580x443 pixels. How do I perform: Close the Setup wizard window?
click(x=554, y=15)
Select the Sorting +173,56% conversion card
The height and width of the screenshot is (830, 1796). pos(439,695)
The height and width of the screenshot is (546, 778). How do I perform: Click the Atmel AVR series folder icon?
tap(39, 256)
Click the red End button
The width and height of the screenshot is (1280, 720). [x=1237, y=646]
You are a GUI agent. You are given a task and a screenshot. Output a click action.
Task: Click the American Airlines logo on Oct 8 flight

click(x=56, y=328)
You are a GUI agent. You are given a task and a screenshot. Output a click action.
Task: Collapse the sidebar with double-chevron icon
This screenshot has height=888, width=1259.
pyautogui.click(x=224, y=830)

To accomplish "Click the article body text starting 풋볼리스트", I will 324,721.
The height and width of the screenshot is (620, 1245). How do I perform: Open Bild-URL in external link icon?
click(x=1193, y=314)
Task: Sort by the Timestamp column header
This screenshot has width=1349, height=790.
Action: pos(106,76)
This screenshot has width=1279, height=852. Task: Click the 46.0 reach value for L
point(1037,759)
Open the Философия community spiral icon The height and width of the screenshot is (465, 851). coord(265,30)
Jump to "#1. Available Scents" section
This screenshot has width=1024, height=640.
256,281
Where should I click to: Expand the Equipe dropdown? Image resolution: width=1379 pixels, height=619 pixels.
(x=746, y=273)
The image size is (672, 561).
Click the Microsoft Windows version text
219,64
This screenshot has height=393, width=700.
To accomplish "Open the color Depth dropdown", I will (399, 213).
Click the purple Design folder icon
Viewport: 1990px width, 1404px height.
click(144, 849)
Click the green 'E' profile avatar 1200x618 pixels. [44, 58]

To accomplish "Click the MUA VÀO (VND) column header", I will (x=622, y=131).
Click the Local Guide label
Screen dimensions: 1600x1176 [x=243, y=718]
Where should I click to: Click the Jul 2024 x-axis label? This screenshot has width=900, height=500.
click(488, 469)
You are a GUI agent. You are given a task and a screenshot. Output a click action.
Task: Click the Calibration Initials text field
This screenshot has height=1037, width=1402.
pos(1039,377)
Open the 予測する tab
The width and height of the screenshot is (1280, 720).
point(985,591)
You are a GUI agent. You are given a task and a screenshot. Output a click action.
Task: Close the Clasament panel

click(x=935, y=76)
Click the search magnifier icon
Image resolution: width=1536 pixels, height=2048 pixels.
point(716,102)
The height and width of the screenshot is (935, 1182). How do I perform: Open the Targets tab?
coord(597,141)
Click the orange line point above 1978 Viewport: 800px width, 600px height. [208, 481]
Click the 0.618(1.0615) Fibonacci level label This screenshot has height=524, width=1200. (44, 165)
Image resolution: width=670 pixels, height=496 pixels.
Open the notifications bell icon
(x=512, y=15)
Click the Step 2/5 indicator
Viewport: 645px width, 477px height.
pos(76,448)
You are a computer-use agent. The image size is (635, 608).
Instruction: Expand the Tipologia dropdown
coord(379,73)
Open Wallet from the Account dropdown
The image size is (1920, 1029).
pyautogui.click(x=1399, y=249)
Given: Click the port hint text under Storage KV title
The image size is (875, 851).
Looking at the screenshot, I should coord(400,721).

● ● ●

**PROBLEM DETAILS**: Output every record above exactly as it was given.

**ANSWER SECTION**:
580x443 pixels. How do I perform: Close the Setup wizard window?
click(x=554, y=15)
Select the Sorting +173,56% conversion card
The height and width of the screenshot is (830, 1796). pos(439,695)
The height and width of the screenshot is (546, 778). How do I perform: Click the Atmel AVR series folder icon?
tap(39, 256)
Click the red End button
The width and height of the screenshot is (1280, 720). [x=1237, y=646]
You are a GUI agent. You are given a task and a screenshot. Output a click action.
Task: Click the American Airlines logo on Oct 8 flight

click(x=56, y=328)
You are a GUI agent. You are given a task and a screenshot. Output a click action.
Task: Collapse the sidebar with double-chevron icon
This screenshot has height=888, width=1259.
pyautogui.click(x=224, y=830)

To accomplish "Click the article body text starting 풋볼리스트", I will 324,721.
The height and width of the screenshot is (620, 1245). How do I perform: Open Bild-URL in external link icon?
click(x=1193, y=314)
Task: Sort by the Timestamp column header
This screenshot has width=1349, height=790.
Action: pos(106,76)
This screenshot has width=1279, height=852. Task: Click the 46.0 reach value for L
point(1037,759)
Open the Философия community spiral icon The height and width of the screenshot is (465, 851). coord(265,30)
Jump to "#1. Available Scents" section
This screenshot has width=1024, height=640.
256,281
Where should I click to: Expand the Equipe dropdown? Image resolution: width=1379 pixels, height=619 pixels.
(x=746, y=273)
The image size is (672, 561).
Click the Microsoft Windows version text
219,64
This screenshot has height=393, width=700.
To accomplish "Open the color Depth dropdown", I will (399, 213).
Click the purple Design folder icon
Viewport: 1990px width, 1404px height.
click(144, 849)
Click the green 'E' profile avatar 1200x618 pixels. [44, 58]

To accomplish "Click the MUA VÀO (VND) column header", I will (x=622, y=131).
Click the Local Guide label
Screen dimensions: 1600x1176 [x=243, y=718]
Where should I click to: Click the Jul 2024 x-axis label? This screenshot has width=900, height=500.
click(488, 469)
You are a GUI agent. You are given a task and a screenshot. Output a click action.
Task: Click the Calibration Initials text field
This screenshot has height=1037, width=1402.
pos(1039,377)
Open the 予測する tab
The width and height of the screenshot is (1280, 720).
point(985,591)
You are a GUI agent. You are given a task and a screenshot. Output a click action.
Task: Close the Clasament panel

click(x=935, y=76)
Click the search magnifier icon
Image resolution: width=1536 pixels, height=2048 pixels.
point(716,102)
The height and width of the screenshot is (935, 1182). How do I perform: Open the Targets tab?
coord(597,141)
Click the orange line point above 1978 Viewport: 800px width, 600px height. [208, 481]
Click the 0.618(1.0615) Fibonacci level label This screenshot has height=524, width=1200. (44, 165)
Image resolution: width=670 pixels, height=496 pixels.
Open the notifications bell icon
(x=512, y=15)
Click the Step 2/5 indicator
Viewport: 645px width, 477px height.
pos(76,448)
You are a computer-use agent. The image size is (635, 608).
Instruction: Expand the Tipologia dropdown
coord(379,73)
Open Wallet from the Account dropdown
The image size is (1920, 1029).
pyautogui.click(x=1399, y=249)
Given: Click the port hint text under Storage KV title
The image size is (875, 851).
Looking at the screenshot, I should coord(400,721).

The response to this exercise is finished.